**WHAT YOU WILL DO:**
Return the entries exactly as they appear.

**Stored items:**

<<<<

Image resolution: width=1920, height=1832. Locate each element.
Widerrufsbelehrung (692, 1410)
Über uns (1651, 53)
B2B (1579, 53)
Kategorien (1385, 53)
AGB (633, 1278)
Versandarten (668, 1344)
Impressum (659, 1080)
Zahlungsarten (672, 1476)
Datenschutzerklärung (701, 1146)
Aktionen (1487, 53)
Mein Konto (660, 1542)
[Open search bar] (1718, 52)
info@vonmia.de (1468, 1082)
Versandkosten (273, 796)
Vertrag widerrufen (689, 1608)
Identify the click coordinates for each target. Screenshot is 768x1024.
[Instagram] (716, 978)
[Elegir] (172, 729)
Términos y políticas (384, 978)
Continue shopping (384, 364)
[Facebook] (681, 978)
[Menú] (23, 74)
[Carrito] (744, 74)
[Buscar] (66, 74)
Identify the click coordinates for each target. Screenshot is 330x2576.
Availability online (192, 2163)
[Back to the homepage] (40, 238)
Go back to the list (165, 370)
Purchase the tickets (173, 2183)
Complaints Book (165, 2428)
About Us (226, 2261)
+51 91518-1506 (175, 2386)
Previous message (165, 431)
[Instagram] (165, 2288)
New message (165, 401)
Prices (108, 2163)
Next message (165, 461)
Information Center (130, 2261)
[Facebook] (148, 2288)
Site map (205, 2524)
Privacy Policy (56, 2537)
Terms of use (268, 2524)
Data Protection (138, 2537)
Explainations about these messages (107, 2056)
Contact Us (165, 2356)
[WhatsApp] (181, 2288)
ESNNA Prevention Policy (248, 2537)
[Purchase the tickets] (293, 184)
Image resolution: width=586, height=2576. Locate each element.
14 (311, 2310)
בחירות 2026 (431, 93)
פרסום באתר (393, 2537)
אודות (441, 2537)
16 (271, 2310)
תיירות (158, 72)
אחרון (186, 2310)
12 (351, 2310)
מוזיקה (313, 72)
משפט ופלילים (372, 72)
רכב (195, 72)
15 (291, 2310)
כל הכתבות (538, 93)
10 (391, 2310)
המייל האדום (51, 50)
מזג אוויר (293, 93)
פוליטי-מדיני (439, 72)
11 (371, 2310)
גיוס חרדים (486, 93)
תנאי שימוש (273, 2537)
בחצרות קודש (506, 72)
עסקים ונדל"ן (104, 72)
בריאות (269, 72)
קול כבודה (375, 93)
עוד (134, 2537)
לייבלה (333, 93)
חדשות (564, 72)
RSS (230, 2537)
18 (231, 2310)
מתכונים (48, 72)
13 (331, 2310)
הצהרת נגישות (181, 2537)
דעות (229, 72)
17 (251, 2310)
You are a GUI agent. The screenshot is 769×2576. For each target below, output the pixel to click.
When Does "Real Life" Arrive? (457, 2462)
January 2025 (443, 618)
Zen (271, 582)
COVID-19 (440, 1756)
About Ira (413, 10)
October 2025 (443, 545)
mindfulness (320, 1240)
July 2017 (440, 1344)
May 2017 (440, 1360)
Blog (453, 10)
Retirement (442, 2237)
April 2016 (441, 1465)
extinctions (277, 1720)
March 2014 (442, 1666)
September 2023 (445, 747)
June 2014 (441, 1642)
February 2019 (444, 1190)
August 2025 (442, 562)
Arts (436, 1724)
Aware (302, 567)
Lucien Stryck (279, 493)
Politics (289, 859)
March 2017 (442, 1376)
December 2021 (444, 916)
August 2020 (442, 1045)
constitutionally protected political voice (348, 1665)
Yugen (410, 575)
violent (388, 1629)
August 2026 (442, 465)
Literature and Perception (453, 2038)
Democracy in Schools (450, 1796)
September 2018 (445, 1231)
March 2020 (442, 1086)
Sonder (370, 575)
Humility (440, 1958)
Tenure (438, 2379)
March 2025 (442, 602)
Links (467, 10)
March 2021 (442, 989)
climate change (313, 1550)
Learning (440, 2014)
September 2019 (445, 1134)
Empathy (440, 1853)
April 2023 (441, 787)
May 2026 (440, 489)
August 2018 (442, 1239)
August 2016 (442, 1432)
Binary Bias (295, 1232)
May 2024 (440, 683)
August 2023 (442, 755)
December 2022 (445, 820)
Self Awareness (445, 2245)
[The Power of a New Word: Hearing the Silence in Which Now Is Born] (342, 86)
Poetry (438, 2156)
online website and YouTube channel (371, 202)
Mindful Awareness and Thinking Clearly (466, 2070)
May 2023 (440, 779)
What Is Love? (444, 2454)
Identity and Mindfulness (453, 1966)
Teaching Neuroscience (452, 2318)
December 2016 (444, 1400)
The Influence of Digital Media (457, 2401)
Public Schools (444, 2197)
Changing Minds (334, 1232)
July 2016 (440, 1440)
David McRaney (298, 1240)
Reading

>>>>

**EXERCISE OUTPUT:**
Image resolution: width=1920, height=1832. Locate each element.
Widerrufsbelehrung (692, 1410)
Über uns (1651, 53)
B2B (1579, 53)
Kategorien (1385, 53)
AGB (633, 1278)
Versandarten (668, 1344)
Impressum (659, 1080)
Zahlungsarten (672, 1476)
Datenschutzerklärung (701, 1146)
Aktionen (1487, 53)
Mein Konto (660, 1542)
[Open search bar] (1718, 52)
info@vonmia.de (1468, 1082)
Versandkosten (273, 796)
Vertrag widerrufen (689, 1608)
Identify the click coordinates for each target. Screenshot is 768x1024.
[Instagram] (716, 978)
[Elegir] (172, 729)
Términos y políticas (384, 978)
Continue shopping (384, 364)
[Facebook] (681, 978)
[Menú] (23, 74)
[Carrito] (744, 74)
[Buscar] (66, 74)
Identify the click coordinates for each target. Screenshot is 330x2576.
Availability online (192, 2163)
[Back to the homepage] (40, 238)
Go back to the list (165, 370)
Purchase the tickets (173, 2183)
Complaints Book (165, 2428)
About Us (226, 2261)
+51 91518-1506 (175, 2386)
Previous message (165, 431)
[Instagram] (165, 2288)
New message (165, 401)
Prices (108, 2163)
Next message (165, 461)
Information Center (130, 2261)
[Facebook] (148, 2288)
Site map (205, 2524)
Privacy Policy (56, 2537)
Terms of use (268, 2524)
Data Protection (138, 2537)
Explainations about these messages (107, 2056)
Contact Us (165, 2356)
[WhatsApp] (181, 2288)
ESNNA Prevention Policy (248, 2537)
[Purchase the tickets] (293, 184)
Image resolution: width=586, height=2576. Locate each element.
14 (311, 2310)
בחירות 2026 (431, 93)
פרסום באתר (393, 2537)
אודות (441, 2537)
16 (271, 2310)
תיירות (158, 72)
אחרון (186, 2310)
12 (351, 2310)
מוזיקה (313, 72)
משפט ופלילים (372, 72)
רכב (195, 72)
15 (291, 2310)
כל הכתבות (538, 93)
10 (391, 2310)
המייל האדום (51, 50)
מזג אוויר (293, 93)
פוליטי-מדיני (439, 72)
11 (371, 2310)
גיוס חרדים (486, 93)
תנאי שימוש (273, 2537)
בחצרות קודש (506, 72)
עסקים ונדל"ן (104, 72)
בריאות (269, 72)
קול כבודה (375, 93)
עוד (134, 2537)
לייבלה (333, 93)
חדשות (564, 72)
RSS (230, 2537)
18 (231, 2310)
מתכונים (48, 72)
13 (331, 2310)
הצהרת נגישות (181, 2537)
דעות (229, 72)
17 (251, 2310)
You are a GUI agent. The screenshot is 769×2576. For each target below, output the pixel to click.
When Does "Real Life" Arrive? (457, 2462)
January 2025 (443, 618)
Zen (271, 582)
COVID-19 (440, 1756)
About Ira (413, 10)
October 2025 (443, 545)
mindfulness (320, 1240)
July 2017 (440, 1344)
May 2017 (440, 1360)
Blog (453, 10)
Retirement (442, 2237)
April 2016 (441, 1465)
extinctions (277, 1720)
March 2014 (442, 1666)
September 2023 (445, 747)
June 2014 (441, 1642)
February 2019 (444, 1190)
August 2025 (442, 562)
Arts (436, 1724)
Aware (302, 567)
Lucien Stryck (279, 493)
Politics (289, 859)
March 2017 (442, 1376)
December 2021 (444, 916)
August 2020 (442, 1045)
constitutionally protected political voice (348, 1665)
Yugen (410, 575)
violent (388, 1629)
August 2026 (442, 465)
Literature and Perception (453, 2038)
Democracy in Schools (450, 1796)
September 2018 (445, 1231)
March 2020 (442, 1086)
Sonder (370, 575)
Humility (440, 1958)
Tenure (438, 2379)
March 2025 (442, 602)
Links (467, 10)
March 2021 (442, 989)
climate change (313, 1550)
Learning (440, 2014)
September 2019 (445, 1134)
Empathy (440, 1853)
April 2023 (441, 787)
May 2026 (440, 489)
August 2018 (442, 1239)
August 2016 (442, 1432)
Binary Bias (295, 1232)
May 2024 (440, 683)
August 2023 (442, 755)
December 2022 (445, 820)
Self Awareness (445, 2245)
[The Power of a New Word: Hearing the Silence in Which Now Is Born] (342, 86)
Poetry (438, 2156)
online website and YouTube channel (371, 202)
Mindful Awareness and Thinking Clearly (466, 2070)
May 2023 (440, 779)
What Is Love? (444, 2454)
Identity and Mindfulness (453, 1966)
Teaching Neuroscience (452, 2318)
December 2016 (444, 1400)
The Influence of Digital Media (457, 2401)
Public Schools (444, 2197)
Changing Minds (334, 1232)
July 2016 (440, 1440)
David McRaney (298, 1240)
Reading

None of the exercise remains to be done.